- CONSIGNES -
(1) Dans l'extrait sur la proposition de code du travail, condensez sous forme de liste le paragraphe commençant par « S’agissant d’abord du droit de la représentation du personnel » en conservant ses faits principaux.
(2) Prolongez l'extrait sur la proposition de code du travail en reprenant juste après sa dernière phrase.

Cette proposition de code du travail vient d’être envoyée à Benoît Hamon, Emmanuel Macron et Jean-Luc Mélenchon, candidats à l’élection présidentielle. Côté syndical, "aucune confédération ne soutient à 100% nos travaux, reconnaît volontiers Emmanuel Dockès. Nous avons discuté du début à la fin avec la CFE-CGC, la CGT et Solidaires. Les contacts ont été plus distants avec la CFDT".

 

Réunir CE et DP au sein d’un comité du personnel

S’agissant d’abord du droit de la représentation du personnel, le GR-Pact prévoit une absorption du comité d’entreprise par les délégués du personnel dans le cadre d’une nouvelle instance : le comité du personnel. "Concrètement nous fusionnons davantage les instances représentatives que ne le fait aujourd’hui la loi puisque le comité du personnel serait généralisé à partir de 11 salariés, explique le professeur Emmanuel Dockès. Mais l’objectif poursuivi est très clairement de renforcer la présence sur le terrain des élus avec un comité du personnel mis en place au niveau de la communauté de travail, pour faire obstacle à la centralisation et à la réduction du nombre de CE". "Sur le terrain des prérogatives économiques du comité du personnel, nous ajoutons la faculté d’auditionner deux fois par an l'actionnaire dominant ou l'employeur de l'entreprise dominante, complète Florence Debord, professeur à l’université Lyon 2. Dans les groupes, l’instance devra aussi être consultée chaque fois qu'une décision de l'entreprise dominante peut avoir des conséquences sur l'activité de ses filiales".

- ENTRÉES PRÉSENTÉES -
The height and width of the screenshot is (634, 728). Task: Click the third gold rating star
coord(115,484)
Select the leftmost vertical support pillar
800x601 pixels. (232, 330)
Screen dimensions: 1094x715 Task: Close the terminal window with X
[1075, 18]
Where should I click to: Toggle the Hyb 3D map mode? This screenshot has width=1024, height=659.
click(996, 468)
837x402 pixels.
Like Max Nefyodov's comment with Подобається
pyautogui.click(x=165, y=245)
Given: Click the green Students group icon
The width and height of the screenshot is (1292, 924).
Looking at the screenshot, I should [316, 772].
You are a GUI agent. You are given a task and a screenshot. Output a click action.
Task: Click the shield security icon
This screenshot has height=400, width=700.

- RÉPONSES -
(1)
- Le GR-Pact prévoit l'absorption du comité d’entreprise par les délégués du personnel au sein d’une nouvelle instance, le comité du personnel.
- Selon Emmanuel Dockès, ce comité serait généralisé à partir de 11 salariés. Cela fusionnerait davantage les instances représentatives que la loi actuelle.
- L’objectif est de renforcer la présence des élus sur le terrain. Le comité serait mis en place au niveau de la communauté de travail pour faire obstacle à la centralisation et à la réduction du nombre de CE.
- Florence Debord, professeur à l’université Lyon 2, précise que le comité pourrait auditionner deux fois par an l’actionnaire dominant ou l’employeur de l’entreprise dominante.
- Dans les groupes, l’instance devrait aussi être consultée chaque fois qu’une décision de l’entreprise dominante peut avoir des conséquences sur l’activité de ses filiales.

(2)
Seul le CHSCT, rebaptisé par les enseignants "comité de santé et des conditions de travail" (CSCT) , bénéficiera d’un droit de veto contre les décisions de l’employeur, et uniquement pour les problématiques de santé au travail : "Nous n’avons pas souhaité un système de cogestion de l’entreprise à l’allemande", justifie Florence Debord.

"Tout licenciement sans cause réelle et sérieuse sera frappé de nullité"

Le droit du licenciement serait également remodelé : "Nous avons repris les précisions de la jurisprudence pour la définition de la cause réelle et sérieuse de licenciement. La grande nouveauté, c’est que nous proposons la nullité de tout licenciement injustifié, disciplinaire ou économique, se félicite Morgan Sweeney, professeur à l’université Paris Dauphine. Donc le salarié pourra exiger sa réintégration et l’indemnisation sera renforcée avec un droit au paiement de tous les salaires dûs entre le licenciement et la réintégration". Enfin, si le salarié ne souhaite pas être réintégré, il bénéficiera d’une indemnité plancher d’un an de salaire si l'entreprise emploie plus de 10 salariés, et 6 mois de salaires au sein des TPE : "Cette différence est motivée par la volonté d’éviter qu’un licenciement injustifié ne mettre en danger l’ensemble des emplois d’une petite structure", est-il précisé.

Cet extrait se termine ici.